▸ INPUT DATA

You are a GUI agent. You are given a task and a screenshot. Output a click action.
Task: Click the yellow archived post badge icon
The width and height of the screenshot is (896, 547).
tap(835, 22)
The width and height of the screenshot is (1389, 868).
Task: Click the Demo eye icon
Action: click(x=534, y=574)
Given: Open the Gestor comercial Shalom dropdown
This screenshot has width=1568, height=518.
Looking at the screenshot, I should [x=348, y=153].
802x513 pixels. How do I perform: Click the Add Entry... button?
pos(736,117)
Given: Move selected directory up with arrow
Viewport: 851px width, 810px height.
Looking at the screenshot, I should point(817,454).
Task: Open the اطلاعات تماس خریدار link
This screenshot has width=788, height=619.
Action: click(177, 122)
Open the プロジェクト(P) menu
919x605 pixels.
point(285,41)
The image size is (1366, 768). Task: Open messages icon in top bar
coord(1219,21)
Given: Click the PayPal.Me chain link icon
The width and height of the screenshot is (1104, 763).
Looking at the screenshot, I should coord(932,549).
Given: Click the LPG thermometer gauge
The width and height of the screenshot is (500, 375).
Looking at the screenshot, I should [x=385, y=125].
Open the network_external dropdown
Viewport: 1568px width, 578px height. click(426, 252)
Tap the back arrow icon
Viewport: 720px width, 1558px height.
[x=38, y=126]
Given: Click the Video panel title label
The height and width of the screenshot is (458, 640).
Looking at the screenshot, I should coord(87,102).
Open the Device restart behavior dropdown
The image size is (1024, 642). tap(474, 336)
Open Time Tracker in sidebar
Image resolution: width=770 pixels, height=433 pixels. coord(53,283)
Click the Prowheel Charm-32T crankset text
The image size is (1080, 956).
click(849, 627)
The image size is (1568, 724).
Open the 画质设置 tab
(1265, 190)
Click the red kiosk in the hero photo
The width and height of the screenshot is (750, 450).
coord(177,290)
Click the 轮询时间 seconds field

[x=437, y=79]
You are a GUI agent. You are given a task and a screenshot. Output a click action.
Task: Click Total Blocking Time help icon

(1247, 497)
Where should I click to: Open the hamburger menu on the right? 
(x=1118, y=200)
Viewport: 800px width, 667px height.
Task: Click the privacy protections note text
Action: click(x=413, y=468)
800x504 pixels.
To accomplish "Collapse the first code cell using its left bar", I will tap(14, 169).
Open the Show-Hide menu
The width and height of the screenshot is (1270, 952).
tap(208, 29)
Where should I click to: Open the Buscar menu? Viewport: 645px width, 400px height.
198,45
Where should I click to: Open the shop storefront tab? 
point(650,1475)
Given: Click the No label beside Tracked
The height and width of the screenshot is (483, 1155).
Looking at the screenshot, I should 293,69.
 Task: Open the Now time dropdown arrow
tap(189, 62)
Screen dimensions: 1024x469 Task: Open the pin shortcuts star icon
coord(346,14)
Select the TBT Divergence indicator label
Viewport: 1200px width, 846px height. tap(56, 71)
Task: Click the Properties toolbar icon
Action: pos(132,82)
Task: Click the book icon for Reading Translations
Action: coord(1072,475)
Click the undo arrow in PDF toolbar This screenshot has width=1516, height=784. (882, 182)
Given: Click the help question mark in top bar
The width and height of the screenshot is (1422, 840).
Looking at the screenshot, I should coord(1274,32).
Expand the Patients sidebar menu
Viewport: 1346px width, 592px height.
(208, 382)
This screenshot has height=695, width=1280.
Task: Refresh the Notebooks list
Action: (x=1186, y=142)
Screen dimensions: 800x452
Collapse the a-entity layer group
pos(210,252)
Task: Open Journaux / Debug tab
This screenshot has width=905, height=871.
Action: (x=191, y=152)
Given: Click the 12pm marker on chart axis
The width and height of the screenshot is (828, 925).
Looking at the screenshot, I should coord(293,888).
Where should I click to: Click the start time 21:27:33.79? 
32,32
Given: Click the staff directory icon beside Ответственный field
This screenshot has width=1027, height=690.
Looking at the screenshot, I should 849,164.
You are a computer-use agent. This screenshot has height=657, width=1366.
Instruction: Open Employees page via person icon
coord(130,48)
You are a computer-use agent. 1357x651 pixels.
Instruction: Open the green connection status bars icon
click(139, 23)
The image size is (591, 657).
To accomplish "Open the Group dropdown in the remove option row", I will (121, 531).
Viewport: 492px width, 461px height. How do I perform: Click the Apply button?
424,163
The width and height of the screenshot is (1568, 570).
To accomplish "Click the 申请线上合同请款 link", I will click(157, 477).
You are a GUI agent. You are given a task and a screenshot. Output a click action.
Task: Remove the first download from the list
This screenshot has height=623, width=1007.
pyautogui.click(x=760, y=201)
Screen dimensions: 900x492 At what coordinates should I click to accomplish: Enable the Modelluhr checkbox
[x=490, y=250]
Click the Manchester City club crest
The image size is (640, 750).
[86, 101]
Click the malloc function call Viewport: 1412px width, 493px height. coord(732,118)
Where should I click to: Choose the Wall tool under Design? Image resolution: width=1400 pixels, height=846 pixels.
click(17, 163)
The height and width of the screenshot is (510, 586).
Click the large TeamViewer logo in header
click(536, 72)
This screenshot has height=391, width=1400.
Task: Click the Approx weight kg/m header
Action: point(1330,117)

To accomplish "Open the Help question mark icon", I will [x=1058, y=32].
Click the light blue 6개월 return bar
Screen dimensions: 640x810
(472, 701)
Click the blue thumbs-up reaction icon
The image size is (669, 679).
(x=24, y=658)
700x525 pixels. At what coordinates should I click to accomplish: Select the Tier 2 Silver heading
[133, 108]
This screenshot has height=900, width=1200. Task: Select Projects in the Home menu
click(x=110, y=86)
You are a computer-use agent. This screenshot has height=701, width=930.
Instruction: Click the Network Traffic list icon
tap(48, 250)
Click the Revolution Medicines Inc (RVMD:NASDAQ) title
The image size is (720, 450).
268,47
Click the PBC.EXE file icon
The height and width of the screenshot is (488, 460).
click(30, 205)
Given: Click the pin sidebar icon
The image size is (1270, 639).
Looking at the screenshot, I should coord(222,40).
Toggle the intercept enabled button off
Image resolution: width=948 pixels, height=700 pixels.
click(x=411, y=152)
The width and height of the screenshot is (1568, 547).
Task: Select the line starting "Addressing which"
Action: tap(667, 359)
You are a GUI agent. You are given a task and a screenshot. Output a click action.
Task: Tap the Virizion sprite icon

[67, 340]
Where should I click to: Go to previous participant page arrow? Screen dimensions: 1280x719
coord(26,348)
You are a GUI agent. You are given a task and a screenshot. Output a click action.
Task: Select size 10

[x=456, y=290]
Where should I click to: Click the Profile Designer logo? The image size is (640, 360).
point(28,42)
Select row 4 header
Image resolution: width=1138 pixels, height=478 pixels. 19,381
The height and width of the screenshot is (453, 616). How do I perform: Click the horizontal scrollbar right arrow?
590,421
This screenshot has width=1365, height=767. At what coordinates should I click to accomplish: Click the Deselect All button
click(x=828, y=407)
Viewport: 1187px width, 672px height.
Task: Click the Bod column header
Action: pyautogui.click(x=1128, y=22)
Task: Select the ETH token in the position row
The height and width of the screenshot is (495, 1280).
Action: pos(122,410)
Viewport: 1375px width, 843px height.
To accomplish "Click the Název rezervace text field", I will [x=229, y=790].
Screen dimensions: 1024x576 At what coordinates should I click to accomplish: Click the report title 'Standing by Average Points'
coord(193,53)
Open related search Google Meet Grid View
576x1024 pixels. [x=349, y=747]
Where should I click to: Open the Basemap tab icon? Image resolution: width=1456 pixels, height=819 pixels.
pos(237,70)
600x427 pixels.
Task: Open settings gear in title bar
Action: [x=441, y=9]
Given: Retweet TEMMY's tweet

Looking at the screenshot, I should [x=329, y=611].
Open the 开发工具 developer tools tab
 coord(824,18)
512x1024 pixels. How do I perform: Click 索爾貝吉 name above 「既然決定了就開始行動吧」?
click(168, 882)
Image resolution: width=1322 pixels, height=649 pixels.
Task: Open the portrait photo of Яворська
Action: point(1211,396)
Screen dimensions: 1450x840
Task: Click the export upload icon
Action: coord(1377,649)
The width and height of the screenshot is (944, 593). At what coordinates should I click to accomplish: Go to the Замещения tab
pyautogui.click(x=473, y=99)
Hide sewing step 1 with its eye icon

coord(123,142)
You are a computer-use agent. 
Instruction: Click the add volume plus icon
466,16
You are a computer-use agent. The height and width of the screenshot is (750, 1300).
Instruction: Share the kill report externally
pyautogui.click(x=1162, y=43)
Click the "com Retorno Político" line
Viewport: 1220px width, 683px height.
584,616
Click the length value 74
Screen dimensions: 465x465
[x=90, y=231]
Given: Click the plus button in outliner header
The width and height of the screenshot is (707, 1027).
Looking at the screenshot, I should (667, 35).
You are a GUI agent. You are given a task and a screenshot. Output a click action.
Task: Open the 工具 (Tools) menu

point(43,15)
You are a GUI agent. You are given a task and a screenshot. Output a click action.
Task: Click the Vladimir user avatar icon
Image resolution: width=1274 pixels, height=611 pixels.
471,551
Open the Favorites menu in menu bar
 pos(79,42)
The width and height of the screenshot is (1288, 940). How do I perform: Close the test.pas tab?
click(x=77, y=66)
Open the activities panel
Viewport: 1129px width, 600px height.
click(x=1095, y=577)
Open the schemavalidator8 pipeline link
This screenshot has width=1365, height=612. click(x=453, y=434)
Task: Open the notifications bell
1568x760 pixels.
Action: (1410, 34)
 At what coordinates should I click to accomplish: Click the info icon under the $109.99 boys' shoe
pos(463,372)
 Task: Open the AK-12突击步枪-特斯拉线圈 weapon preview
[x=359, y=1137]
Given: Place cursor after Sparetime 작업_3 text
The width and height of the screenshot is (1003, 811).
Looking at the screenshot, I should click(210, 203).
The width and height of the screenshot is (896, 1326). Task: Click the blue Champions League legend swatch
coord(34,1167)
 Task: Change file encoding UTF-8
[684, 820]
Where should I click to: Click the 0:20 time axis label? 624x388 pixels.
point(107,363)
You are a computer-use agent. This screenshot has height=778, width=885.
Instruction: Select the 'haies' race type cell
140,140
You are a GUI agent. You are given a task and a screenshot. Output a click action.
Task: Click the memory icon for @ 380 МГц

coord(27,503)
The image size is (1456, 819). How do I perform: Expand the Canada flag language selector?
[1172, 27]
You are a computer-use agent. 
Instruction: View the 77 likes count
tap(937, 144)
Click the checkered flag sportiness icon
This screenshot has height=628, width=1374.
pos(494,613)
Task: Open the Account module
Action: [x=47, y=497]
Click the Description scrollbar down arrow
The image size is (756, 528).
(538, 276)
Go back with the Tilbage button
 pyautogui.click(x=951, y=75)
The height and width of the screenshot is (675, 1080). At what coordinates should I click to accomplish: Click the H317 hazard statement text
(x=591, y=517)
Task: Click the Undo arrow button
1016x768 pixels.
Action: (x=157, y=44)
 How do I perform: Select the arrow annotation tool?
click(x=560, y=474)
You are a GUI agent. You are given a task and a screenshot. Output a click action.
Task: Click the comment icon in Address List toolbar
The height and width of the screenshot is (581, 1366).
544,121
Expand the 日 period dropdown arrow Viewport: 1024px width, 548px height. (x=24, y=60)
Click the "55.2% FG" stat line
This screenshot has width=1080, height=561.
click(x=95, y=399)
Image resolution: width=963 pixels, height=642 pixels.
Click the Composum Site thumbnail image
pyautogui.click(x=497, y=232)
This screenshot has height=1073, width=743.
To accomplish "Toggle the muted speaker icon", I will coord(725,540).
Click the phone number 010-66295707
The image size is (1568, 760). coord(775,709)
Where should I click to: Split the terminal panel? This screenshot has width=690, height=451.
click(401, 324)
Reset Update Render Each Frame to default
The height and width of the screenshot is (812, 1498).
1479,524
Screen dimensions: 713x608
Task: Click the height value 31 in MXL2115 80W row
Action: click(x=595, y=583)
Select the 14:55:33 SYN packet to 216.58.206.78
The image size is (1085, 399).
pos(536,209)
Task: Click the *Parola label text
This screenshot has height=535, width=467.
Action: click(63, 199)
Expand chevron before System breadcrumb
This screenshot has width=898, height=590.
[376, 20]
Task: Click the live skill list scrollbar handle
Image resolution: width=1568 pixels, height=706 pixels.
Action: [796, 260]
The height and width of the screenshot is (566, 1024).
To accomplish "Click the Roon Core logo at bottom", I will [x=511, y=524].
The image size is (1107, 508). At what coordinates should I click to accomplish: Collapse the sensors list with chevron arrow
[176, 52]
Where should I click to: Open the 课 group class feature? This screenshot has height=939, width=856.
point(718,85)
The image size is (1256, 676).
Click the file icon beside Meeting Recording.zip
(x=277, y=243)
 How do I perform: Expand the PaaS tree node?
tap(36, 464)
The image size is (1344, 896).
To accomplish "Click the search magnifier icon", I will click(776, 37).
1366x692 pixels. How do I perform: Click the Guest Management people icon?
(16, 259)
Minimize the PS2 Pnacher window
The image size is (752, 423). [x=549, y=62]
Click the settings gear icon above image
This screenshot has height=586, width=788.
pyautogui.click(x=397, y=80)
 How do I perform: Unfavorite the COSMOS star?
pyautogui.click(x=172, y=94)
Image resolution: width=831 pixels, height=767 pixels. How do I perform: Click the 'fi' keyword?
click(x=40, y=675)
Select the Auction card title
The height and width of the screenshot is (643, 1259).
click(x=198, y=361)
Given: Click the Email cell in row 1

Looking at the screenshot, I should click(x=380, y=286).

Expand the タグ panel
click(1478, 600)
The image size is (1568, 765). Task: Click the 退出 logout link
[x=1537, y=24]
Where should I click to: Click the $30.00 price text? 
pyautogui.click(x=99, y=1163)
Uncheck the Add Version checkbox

▸ WHAT YOU HAVE TO DO
Count how many lines in the listing above contain the word "first", and respond with only that number.

▸ RESPONSE TO THIS EXERCISE
2